(Beginning of Excerpted data)

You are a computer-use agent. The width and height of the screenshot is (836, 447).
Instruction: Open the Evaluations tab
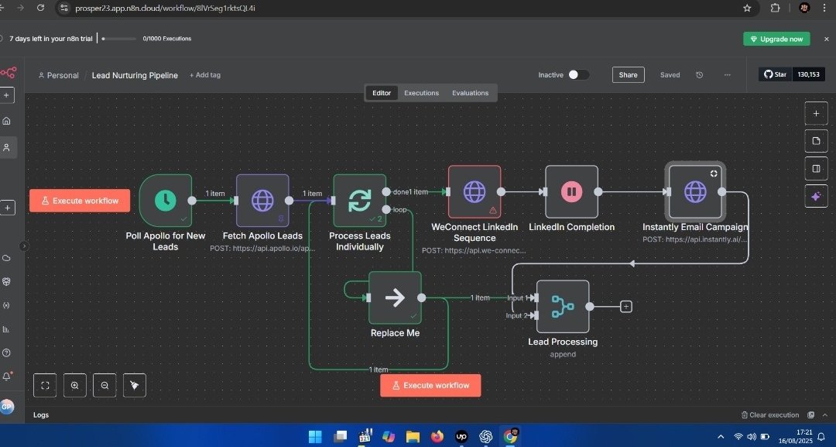point(470,92)
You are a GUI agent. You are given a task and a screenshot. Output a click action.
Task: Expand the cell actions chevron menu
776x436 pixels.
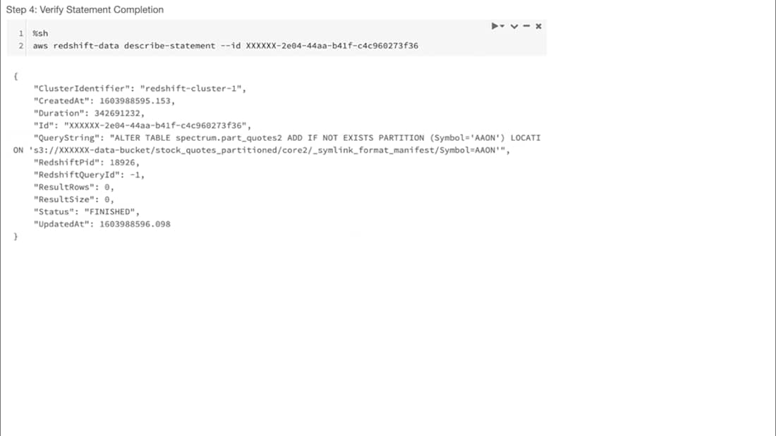pos(514,27)

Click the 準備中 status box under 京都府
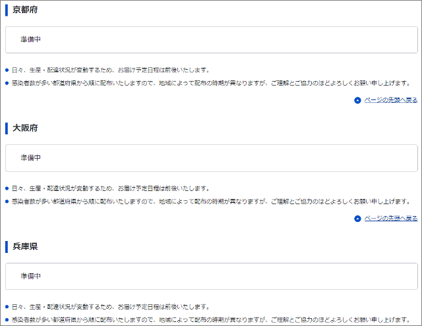212,40
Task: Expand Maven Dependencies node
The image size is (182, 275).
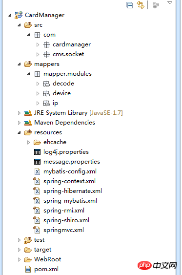Action: [19, 123]
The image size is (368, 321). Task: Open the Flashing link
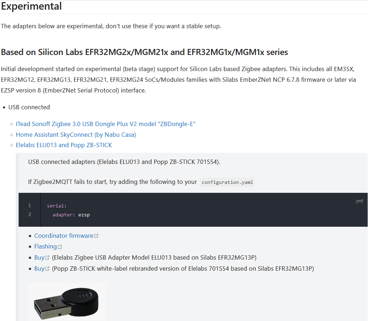coord(45,246)
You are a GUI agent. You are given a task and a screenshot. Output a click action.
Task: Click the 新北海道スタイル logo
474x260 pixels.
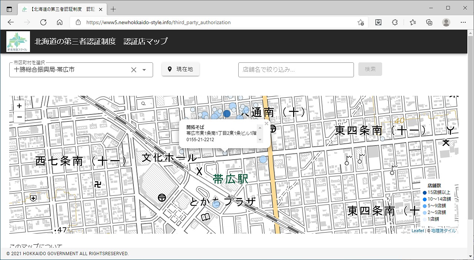click(18, 41)
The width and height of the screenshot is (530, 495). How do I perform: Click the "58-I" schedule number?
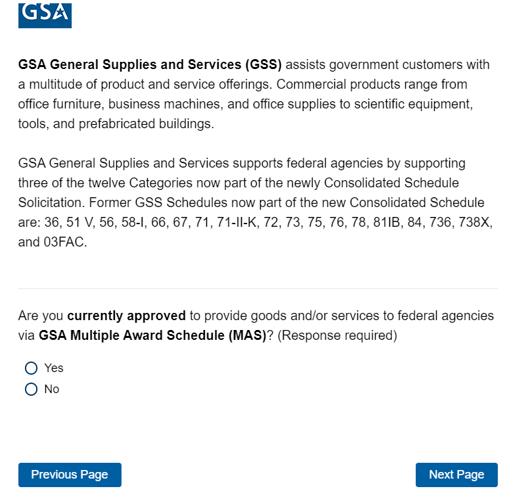pyautogui.click(x=131, y=222)
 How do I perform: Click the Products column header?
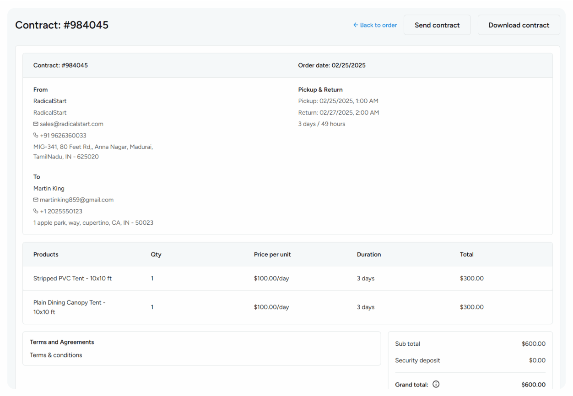pos(46,254)
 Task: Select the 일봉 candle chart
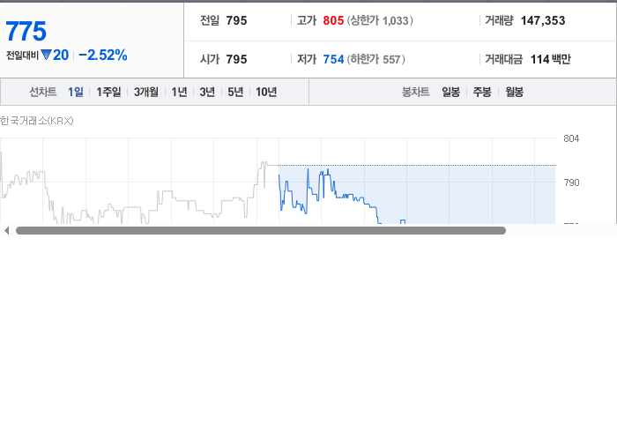(x=451, y=92)
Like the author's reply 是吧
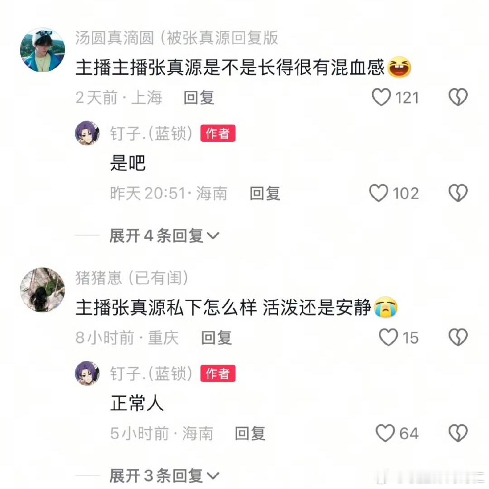Image resolution: width=489 pixels, height=489 pixels. 379,193
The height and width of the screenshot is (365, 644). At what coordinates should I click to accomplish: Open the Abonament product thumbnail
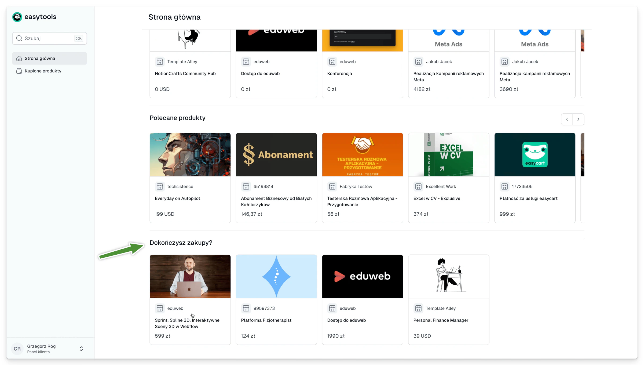pos(276,155)
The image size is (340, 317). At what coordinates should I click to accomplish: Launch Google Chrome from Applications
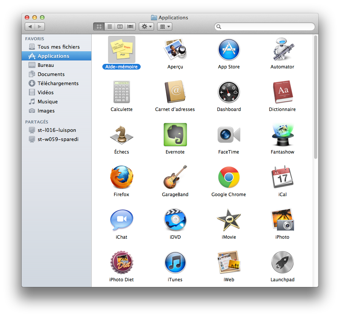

(End of Excerpted data)

* [Task goal] Nothing but the lines from the one that holds "The height and" through the end of the data should appear, written out exactly, without pictures.

* [Exercise output]
The height and width of the screenshot is (365, 644). At what coordinates should I click to accomplish: Open the Abonament product thumbnail
pos(276,155)
The image size is (340, 317). At what coordinates should I click to accomplish: Launch Google Chrome from Applications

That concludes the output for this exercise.